Literary agencies house agents, who find and take on promising authors. Interning at JVNLA, a relatively small literary agency, means that Broderick gets to work closely with submitted book manuscripts. She recently finished reading a futuristic tale and is now reading a memoir about a lesbian growing up in Texas. Once she finishes reading the manuscripts, she writes reports on them, detailing such things as strengths, weaknesses, and points of improvement.
“I really love being able to read the manuscripts,” Broderick said. “It’s honestly a fun thing to do, to think that this could be a book some day and to be a part of those conversations.”

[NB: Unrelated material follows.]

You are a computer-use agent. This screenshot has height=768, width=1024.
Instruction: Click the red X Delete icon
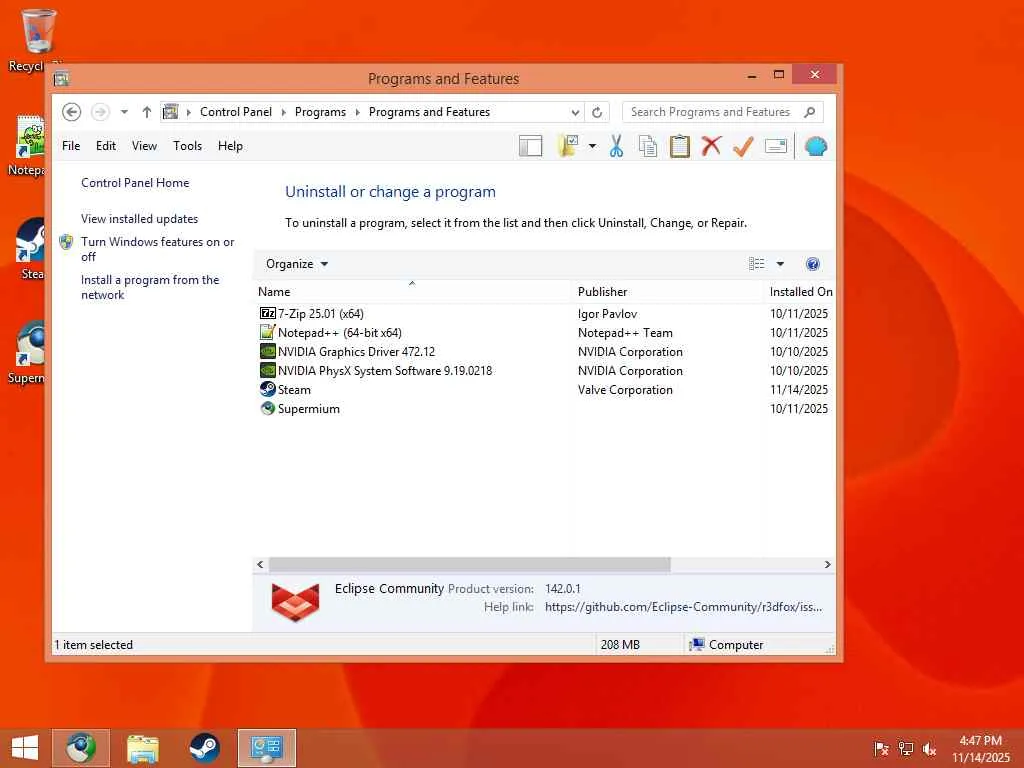pyautogui.click(x=711, y=146)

Beyond reading manuscripts, Broderick does classic intern work: organizing mail logs and tracking which publishing house editors have moved to. But at the small office, she’ll sometimes be called on for more exciting tasks. Just recently, a literary agent asked her to give input on different cover options for a book that is set for publication.
“People say don’t judge a book by its cover, but covers are important,” Broderick said. “They’re art, and it’s really important to make sure that art is reflecting the story inside.”

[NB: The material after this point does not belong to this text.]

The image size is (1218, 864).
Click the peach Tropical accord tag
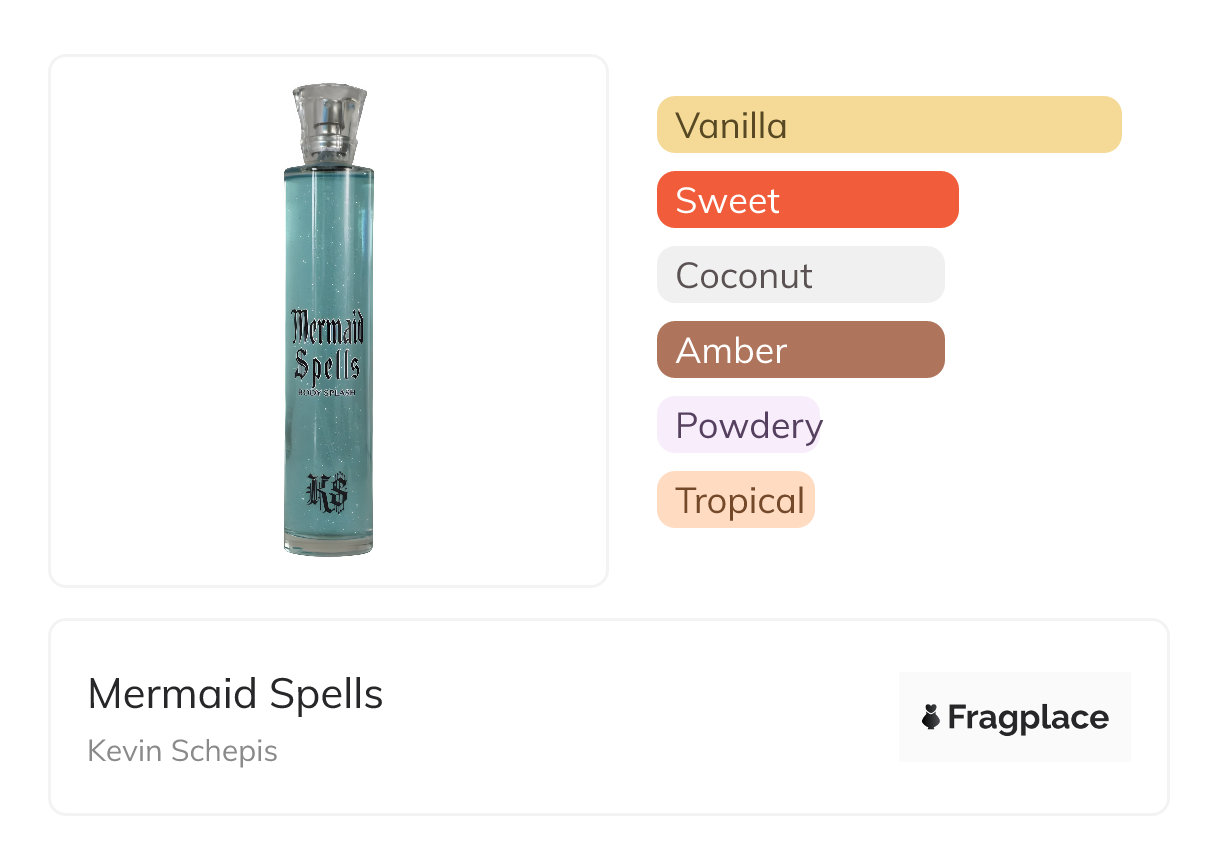[736, 500]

Through her internship with Start Lighthouse, Broderick also hopes to make sure that stories are reflecting the children who read them. Start Lighthouse is a nonprofit that aims to close the children literacy gap in the Bronx “through a social justice lens.” That means getting kids engaged in reading by giving them books in which they feel represented.
This is an important mission, Broderick said, noting that only 30% of children’s books in 2020 were about people of color according to preliminary data provided to The Associated Press by the CCBC, which has been tracking statistics on children’s book representation since 1985.
“As a kid, reading was a big part of my life,” Broderick said. “It really pains me that other kids don’t share that love of reading, not because they don’t want to, but because they don’t have the same access to books that reflect who they are.”
Sabrina Broderick ’24
Hometown: New York City
High School: Trinity High School
Since joining the Start Lighthouse mission, Broderick has been involved in two programs. The first, Literary Adventures, hosts book fairs at NYC public schools that allow each kid to bring home three books from their multiculturally diverse options. The second program, Literacy Hubs, takes unused library spaces in public schools and turns them into year-round sources for engaging, diverse books.
Broderick will continue with these two internships until the beginning of August. She is eager to learn more about the book world and the various facets within it. “I’ve loved seeing how differently people’s passions for books and reading manifests,” she said. “It’s been inspiring and reassuring for me that people who really love books have been able to do something with that passion in various ways.”